Agenti e Rappresentanti di Commercio

Descrizione

Per poter svolgere l'attività di agente e rappresentante di commercio è necessario avere almeno 18 anni di età e possedere i requisiti morali e professionali previsti dalla vigente normativa. L’inizio dell’attività viene comunicata inviando una pratica telematica al Registro Imprese.

 

All'atto di cessazione dell'attività la persona fisica, in caso di impresa individuale, o legale rappresentante, in caso di società, al fine di conservare il proprio requisito professionale può entro 90 giorni dalla data di cessazione stessa iscriversi nell'apposita sezione del REA.

 

Sono incompatibili l´attività di lavoro dipendente da persone, associazioni od enti, privati o pubblici e l’attività di agente di affari in mediazione.

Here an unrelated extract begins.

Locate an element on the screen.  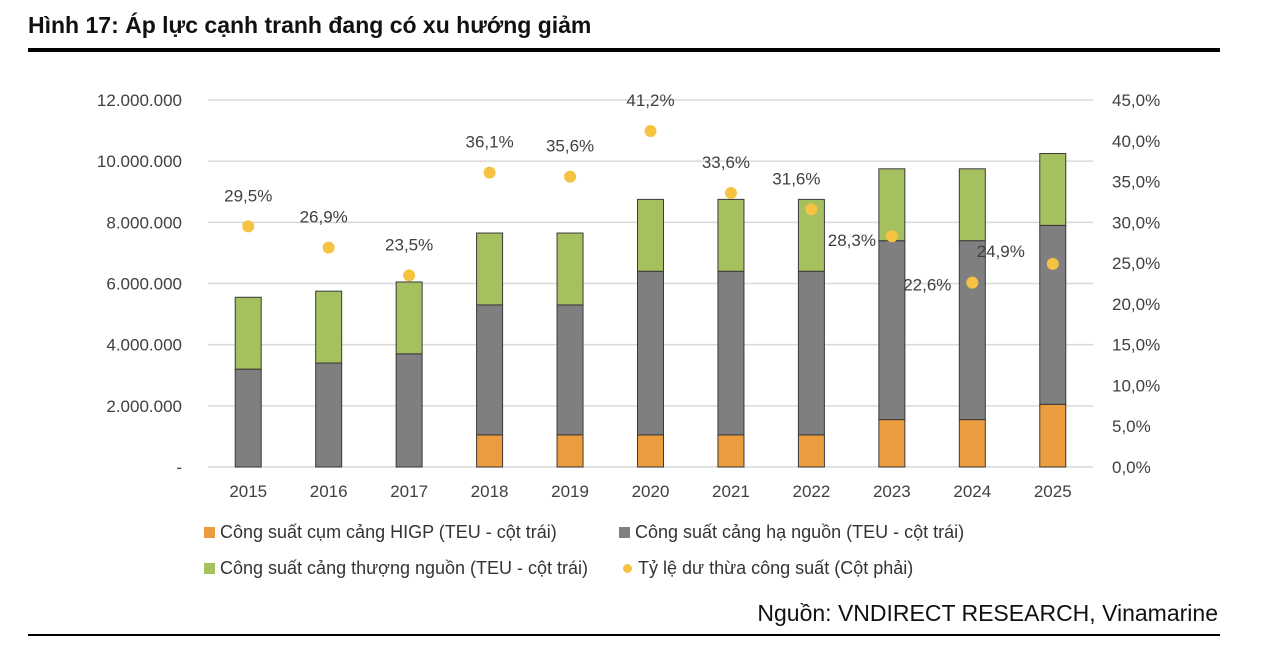
y-right-tick-label: 20,0% is located at coordinates (1136, 304).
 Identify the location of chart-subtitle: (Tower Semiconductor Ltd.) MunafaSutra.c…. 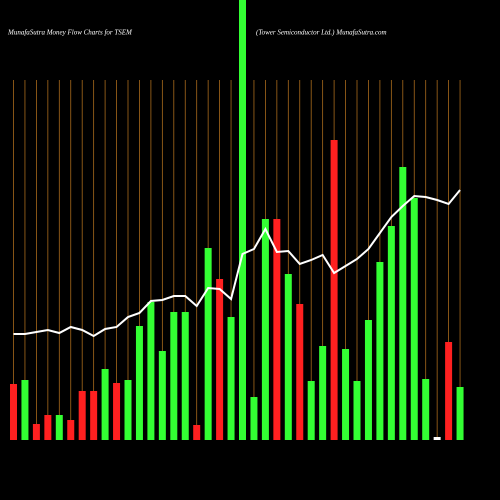
(322, 33).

Non è incompatibile il lavoro dipendente part-time negli enti pubblici se non superiore al 50%.

 

Requisiti morali
  • non essere interdetto o inabilitato

 

  • non essere stato condannato con sentenza passata in giudicato, per i seguenti delitti: delitti contro la pubblica amministrazione, l´amministrazione della giustizia, la fede pubblica, l’economia pubblica, l’industria ed il commercio, ovvero per delitto di omicidio volontario, furto, rapina, estorsione, truffa, appropriazione indebita, ricettazione e per ogni altro delitto non colposo per il quale la legge commini la pena della reclusione non inferiore, nel minimo, a due anni e, nel massimo, a cinque anni salvo che non sia intervenuta la riabilitazione penale. La riabilitazione può essere chiesta dopo cinque anni dall’aver scontato la pena, dopo dieci anni se recidivi

 

  • non essere sottoposto a misure di prevenzione contro la delinquenza mafiosa

 

Tra i reati contro la fede pubblica rientravano l´emissione di assegni senza provvista e l´emissione di assegni senza autorizzazione del trattario depenalizzati con Decreto Legislativo n.507 del 30.12.1999 (in vigore dal 15.01.2000). Occorre, in caso di condanna precedente alla depenalizzazione, produrre l'ordinanza emessa dal Giudice dell'esecuzione che dichiari cessati gli effetti penali perché il fatto non è più previsto dalla legge come reato (art. 1 legge 25.06.1999 n.205).

 

Requisiti professionali

diploma di scuola secondaria di secondo grado

 

  • ragioniere
  • perito commerciale
  • perito sezione commercio estero
  • perito aziendale e corrispondente in lingue estere
  • diploma istituti tecnici per il turismo
  • analista contabile
  • segretario d´amministrazione
  • operatore commerciale
  • operatore turistico

 

 

oppure diploma di laurea ad indirizzo commerciale

 

  • scienze politiche
  • scienze economiche marittime e statistiche
  • economia e commercio
  • giurisprudenza, sociologia
  • scienze economiche
  • scienze economiche bancarie
  • economia politica
  • economia aziendale
  • scienze bancarie e assicurative

 

 

oppure

 

  • esperienza lavorativa di un biennio di attività nell´ultimo quinquennio come dipendenti qualificati con mansioni di gestione e organizzazione delle vendite con adeguato inquadramento nei livelli del contratto collettivo di lavoro applicati. La sussistenza del requisito professionale sarà quindi principalmente valutata in base alla documentazione attestante le mansioni svolte.

 

 

oppure

 

  • coadiutore di titolare di attività di vendita adibito a mansioni commerciali per un biennio nell'ultimo quinquennio regolarmente iscritto alla gestione INPS commercianti

 

 

oppure

 

  • attività di commercio come lavoratore autonomo, per almeno due anni nell’ultimo quinquennio, o attività artigiana di produzione e relativa vendita (comprovabile con fatture)

 

 

oppure

 

  • titolare di impresa individuale o socio amministratore di società, per almeno due anni negli ultimi cinque, avente attività di vendita con mansioni di organizzazione e direzione delle vendite

 

La Camera di commercio non è competente per il riconoscimento delle qualifiche professionali (titolo di studio o esperienza professionale) conseguite all’estero da cittadini italiani, comunitari ed extracomunitari.

Per tale riconoscimento occorre rivolgersi al Ministero dello Sviluppo economico seguendo le istruzioni sul sito al link "Servizi e professioni".

 

Coloro che non posseggono alcun requisito devono frequentare un apposito corso professionale e superare il relativo esame finale.